The SEC’s legal decision deadline is January 10th, and the market believes that the SEC will be able to approve multiple ETFs at once. Fox Business said products from BlackRock, the world’s largest asset manager, which is set to announce layoffs, could launch as soon as Wednesday.
According to Bloomberg analysts, the probability that funds with direct exposure to the largest cryptocurrencies will receive approval from the SEC has risen to more than 90%. On the other hand, CoinDesk emphasized that the probability is 85% on betting platform Polymarket.
If your ETF is one of the selected ETFs, VanEck managers have promised to pass on 5% of the potential profits from that product to Brink, the organization supporting the development of the Bitcoin code.
Coinbase expands to Europe
According to The Block, Coinbase is in the process of acquiring a Markets in Financial Instruments Directive (MiFID) licensed company to expand its derivatives offerings in the European Union.
The deal is subject to regulatory approval and could close by the end of 2024, the largest U.S. cryptocurrency exchange said in a statement. The name of the Cyprus-based company was not disclosed.
The license will allow Coinbase, which currently only operates spot trading in the EU, to offer cryptocurrency-linked derivatives in Europe.

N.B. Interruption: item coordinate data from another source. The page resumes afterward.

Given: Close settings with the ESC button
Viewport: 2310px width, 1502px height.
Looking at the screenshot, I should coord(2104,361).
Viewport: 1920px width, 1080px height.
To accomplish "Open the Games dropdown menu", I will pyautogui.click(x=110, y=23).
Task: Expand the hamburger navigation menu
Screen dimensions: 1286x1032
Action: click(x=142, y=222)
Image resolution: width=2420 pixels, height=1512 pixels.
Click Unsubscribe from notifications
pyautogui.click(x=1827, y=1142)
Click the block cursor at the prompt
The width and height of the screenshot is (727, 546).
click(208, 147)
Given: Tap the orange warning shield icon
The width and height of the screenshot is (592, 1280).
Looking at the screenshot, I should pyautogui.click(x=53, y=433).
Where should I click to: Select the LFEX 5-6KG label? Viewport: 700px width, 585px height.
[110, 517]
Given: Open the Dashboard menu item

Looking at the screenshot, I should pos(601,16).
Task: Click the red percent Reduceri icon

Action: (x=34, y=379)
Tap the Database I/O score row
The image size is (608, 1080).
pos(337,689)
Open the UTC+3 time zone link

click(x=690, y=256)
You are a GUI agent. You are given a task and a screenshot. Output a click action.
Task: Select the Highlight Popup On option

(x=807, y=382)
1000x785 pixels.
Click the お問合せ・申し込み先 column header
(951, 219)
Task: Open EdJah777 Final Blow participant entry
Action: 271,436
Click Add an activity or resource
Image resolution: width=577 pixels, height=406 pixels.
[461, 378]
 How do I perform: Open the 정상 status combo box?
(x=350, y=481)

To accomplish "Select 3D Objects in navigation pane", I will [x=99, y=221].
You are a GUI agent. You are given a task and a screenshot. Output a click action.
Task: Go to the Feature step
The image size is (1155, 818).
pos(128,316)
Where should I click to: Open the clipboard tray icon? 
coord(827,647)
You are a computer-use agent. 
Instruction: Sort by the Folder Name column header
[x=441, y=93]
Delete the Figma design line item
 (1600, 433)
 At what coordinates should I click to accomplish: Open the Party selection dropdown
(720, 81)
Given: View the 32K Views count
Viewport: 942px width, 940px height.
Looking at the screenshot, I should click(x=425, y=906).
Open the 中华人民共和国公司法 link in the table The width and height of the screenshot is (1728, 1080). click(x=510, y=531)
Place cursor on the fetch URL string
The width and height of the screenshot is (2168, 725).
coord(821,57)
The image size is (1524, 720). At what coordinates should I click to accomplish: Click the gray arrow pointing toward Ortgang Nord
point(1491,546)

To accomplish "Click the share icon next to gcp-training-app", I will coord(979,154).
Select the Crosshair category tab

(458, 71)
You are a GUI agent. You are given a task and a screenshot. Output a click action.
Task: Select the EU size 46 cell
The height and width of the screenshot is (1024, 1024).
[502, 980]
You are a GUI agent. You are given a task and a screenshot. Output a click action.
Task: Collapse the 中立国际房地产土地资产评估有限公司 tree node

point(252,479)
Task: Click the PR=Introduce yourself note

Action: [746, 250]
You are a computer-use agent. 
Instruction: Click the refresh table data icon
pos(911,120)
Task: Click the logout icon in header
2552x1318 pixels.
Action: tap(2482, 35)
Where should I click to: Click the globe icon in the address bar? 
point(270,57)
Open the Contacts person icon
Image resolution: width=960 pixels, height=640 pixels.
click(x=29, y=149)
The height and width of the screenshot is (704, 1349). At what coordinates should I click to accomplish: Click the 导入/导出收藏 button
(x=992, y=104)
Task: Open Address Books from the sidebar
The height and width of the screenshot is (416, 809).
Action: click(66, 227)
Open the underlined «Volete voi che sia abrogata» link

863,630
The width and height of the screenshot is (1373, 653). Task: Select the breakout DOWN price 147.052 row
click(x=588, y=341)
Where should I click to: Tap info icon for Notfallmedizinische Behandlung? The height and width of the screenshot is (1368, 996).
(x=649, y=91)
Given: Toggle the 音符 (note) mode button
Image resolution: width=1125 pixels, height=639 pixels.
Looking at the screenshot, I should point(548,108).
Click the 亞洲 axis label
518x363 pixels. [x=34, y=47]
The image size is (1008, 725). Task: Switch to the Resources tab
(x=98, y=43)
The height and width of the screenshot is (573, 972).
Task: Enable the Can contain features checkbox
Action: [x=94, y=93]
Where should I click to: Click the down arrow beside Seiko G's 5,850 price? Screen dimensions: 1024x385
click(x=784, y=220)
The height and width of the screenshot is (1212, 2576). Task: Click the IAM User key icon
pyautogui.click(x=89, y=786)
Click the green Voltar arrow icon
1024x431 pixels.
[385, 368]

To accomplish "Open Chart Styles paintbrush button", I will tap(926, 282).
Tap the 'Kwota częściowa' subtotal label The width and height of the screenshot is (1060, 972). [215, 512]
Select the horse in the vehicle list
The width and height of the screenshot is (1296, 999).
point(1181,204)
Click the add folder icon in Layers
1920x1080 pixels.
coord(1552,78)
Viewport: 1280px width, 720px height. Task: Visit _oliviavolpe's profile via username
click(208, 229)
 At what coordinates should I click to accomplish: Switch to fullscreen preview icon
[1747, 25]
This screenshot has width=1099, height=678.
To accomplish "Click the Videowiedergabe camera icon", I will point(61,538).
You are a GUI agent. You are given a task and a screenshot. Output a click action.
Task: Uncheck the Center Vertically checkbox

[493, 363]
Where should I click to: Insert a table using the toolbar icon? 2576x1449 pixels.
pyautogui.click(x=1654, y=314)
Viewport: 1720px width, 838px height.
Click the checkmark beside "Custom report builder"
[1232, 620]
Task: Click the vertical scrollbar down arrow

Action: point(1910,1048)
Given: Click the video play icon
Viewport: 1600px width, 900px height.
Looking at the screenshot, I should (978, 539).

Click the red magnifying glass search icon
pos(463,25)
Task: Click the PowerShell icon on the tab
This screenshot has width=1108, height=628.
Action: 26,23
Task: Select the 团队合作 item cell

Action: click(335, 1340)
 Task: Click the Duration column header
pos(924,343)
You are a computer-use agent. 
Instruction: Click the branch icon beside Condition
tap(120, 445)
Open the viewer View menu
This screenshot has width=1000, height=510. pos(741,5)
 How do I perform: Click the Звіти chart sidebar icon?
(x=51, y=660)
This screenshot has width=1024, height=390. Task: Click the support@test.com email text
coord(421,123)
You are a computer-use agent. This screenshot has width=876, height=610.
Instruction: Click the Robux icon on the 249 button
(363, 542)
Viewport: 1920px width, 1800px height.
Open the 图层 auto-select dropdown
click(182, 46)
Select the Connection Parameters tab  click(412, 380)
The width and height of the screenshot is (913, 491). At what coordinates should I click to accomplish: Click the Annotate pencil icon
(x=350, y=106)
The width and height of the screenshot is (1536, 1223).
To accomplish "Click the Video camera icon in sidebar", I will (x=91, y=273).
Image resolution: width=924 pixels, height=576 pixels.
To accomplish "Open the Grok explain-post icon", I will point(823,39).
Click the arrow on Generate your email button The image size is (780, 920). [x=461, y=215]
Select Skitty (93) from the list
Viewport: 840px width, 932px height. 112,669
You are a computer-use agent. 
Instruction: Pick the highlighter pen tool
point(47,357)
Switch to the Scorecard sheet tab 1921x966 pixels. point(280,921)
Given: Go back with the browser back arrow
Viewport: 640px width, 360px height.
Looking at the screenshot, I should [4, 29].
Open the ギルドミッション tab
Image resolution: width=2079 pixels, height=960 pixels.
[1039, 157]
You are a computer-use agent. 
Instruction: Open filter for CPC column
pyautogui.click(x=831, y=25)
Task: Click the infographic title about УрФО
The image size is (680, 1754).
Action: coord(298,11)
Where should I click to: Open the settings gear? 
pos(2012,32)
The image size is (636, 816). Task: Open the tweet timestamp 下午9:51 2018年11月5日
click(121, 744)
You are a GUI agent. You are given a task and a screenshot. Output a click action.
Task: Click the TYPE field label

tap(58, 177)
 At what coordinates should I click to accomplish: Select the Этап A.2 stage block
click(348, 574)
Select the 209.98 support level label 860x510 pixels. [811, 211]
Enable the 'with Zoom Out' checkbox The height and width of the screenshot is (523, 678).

Meanwhile, administrator Cathie Wood’s Ark Invest continues to reduce its exposure to Coinbase stock. This time it sold for $20.6 million.
Other Cryptocurrency Highlights
The number of merchants accepting Bitcoin for payments tripled last year compared to 2022, according to BTC Map data shared by The Block. According to the report, more than 6,300 retailers globally already accept the largest cryptocurrency, many of which are located in Latin America.
One example that highlights the growing adoption of BTC is Japanese e-commerce giant Mercari. The digital platform, which focuses on used products and has more than 22 million monthly active users, plans to allow purchases with Bitcoin starting in June this year, the Nikkei newspaper reported.
A G20-led initiative to speed up cross-border payments could encourage financial crime and make sanctions against Russia and other countries more difficult to enforce, warned the UK research program Future of Financial Intelligence Sharing. Plans to make digital payment systems more efficient by 2027 do not take into account increased vulnerability to criminal networks and money laundering risks, according to the report.
In another study published on Friday (5), TRM Labs found that North Korea-linked hackers stole at least US$600 million worth of cryptocurrency in 2023. If confirmed, this total would be around $700 million due to other hacks perpetrated by North Koreans late last year.